# MATERIAL FOR THE TASK:
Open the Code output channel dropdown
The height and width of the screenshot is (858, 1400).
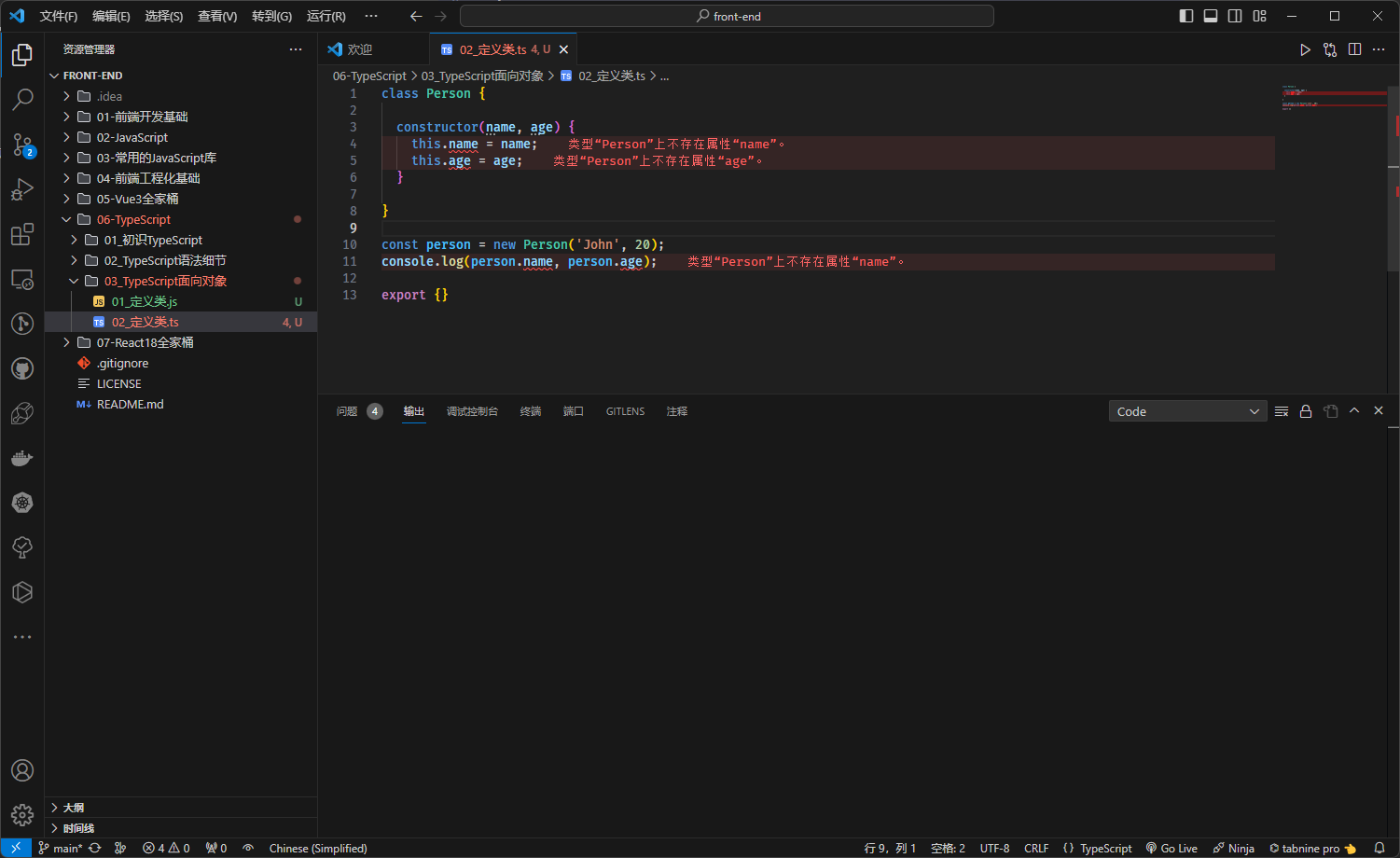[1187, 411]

==

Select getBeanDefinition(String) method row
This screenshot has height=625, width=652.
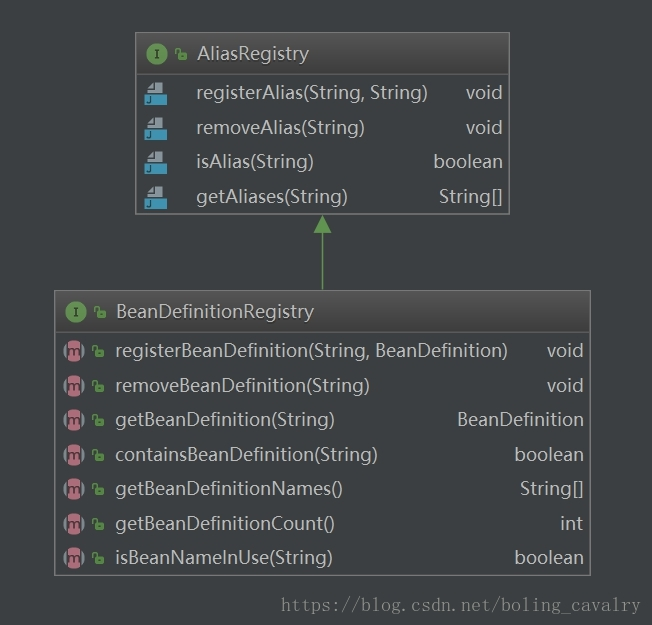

--

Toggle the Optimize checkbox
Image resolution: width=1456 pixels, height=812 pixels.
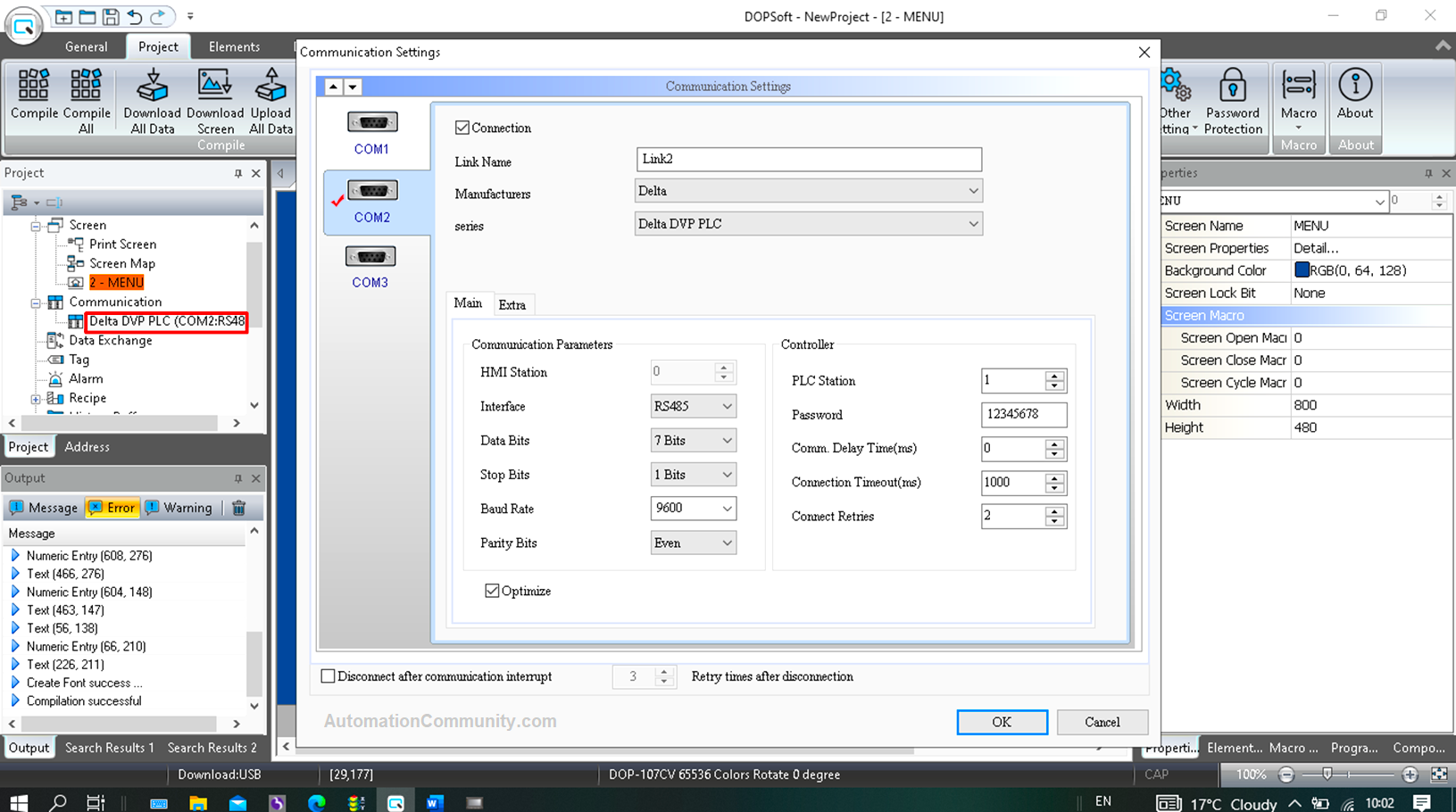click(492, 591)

# BRIEF:
Of all the entries above, repeat only the lines from the line that has "Select getBeanDefinition(String) method row" to the line that has "This screenshot has height=625, width=652.", both lines included, exactly.

# THE ANSWER:
Select getBeanDefinition(String) method row
This screenshot has height=625, width=652.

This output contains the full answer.